Close to 76% Indian adults do not adequately understand key financial concepts, found a global survey conducted by Standard & Poor’s Financial Services LLC. The S&P’s Ratings Services Global Financial Literacy Survey found that this number is lower than the worldwide average of financial literacy, but it is roughly in line with other BRICS (Brazil, Russia, India, China and South Africa) and South Asian nations. According to the survey, three-quarters of Asian adults and two-thirds of adults worldwide are not financially literate.

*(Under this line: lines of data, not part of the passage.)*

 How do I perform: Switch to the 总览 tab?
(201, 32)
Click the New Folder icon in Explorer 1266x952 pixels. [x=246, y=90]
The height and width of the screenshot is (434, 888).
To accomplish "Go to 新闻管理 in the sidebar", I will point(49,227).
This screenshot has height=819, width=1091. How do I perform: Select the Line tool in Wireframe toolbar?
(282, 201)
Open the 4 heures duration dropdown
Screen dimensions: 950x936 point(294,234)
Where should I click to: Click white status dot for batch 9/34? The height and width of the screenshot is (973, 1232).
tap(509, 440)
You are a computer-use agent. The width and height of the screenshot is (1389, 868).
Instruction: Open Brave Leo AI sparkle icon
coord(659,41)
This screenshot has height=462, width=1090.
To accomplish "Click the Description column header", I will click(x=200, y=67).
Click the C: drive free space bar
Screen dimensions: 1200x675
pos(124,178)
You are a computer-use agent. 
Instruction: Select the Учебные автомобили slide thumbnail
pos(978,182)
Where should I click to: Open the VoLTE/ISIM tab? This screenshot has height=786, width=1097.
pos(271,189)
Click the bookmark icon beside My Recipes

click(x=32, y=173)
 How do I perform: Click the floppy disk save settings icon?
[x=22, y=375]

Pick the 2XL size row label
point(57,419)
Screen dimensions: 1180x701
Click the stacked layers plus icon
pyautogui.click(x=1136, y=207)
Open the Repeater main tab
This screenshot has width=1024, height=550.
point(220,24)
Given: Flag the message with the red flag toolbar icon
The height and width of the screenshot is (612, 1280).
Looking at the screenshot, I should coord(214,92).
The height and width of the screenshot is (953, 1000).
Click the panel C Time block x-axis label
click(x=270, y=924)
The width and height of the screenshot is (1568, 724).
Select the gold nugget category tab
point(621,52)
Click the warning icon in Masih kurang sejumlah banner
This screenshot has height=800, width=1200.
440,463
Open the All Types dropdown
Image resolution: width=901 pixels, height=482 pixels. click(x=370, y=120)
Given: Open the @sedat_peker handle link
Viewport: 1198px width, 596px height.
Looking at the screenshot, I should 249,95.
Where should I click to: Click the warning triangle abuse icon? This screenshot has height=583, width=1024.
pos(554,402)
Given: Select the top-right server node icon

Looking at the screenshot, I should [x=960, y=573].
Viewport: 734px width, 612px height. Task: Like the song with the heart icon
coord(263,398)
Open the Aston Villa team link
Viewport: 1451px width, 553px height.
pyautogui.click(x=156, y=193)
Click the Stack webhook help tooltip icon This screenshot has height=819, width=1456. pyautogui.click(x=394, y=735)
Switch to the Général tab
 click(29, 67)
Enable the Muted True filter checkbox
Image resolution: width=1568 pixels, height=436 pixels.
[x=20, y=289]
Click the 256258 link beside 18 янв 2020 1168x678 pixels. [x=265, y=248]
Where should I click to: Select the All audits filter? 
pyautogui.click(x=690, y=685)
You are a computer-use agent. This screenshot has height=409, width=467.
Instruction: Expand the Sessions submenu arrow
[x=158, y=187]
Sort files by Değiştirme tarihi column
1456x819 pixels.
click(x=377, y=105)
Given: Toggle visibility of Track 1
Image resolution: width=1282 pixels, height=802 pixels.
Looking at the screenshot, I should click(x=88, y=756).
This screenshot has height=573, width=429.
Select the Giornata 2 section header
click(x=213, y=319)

Countries with the highest financial literacy rates include Australia, Canada, Denmark, Finland, Germany, Israel, the Netherlands, Norway, Sweden, and the UK, where about 65% or more of adults are financially literate. South Asia is home to countries with some of the lowest financial literacy scores, where only a quarter of adults—or fewer—are financially literate. Singapore has the highest percentage of financially literate adults (59%) in Asia.
The survey was conducted in 2014 by Gallup (an American research-based, global performance-management consulting company) as part of the Gallup World Poll while the analytical support was provided by researchers at the World Bank and the Global Financial Literacy Excellence Centre at the George Washington University. For the survey, interviews of more than 150,000 adults across over 140 countries were conducted. Individuals were tested on their knowledge of four basic financial concepts: numeracy, risk diversification, inflation, and compound interest (savings and debt).
S&P said, “Only 14% of Indian adults correctly answered the question on risk diversification. Conversely, 56% answered the inflation question correctly. About 39% of adults, who have a formal loan, are financially literate, while more than a quarter (27%) of formal borrowers was found to be not financially literate. Only about half of the participants (51%) understood compound interest.”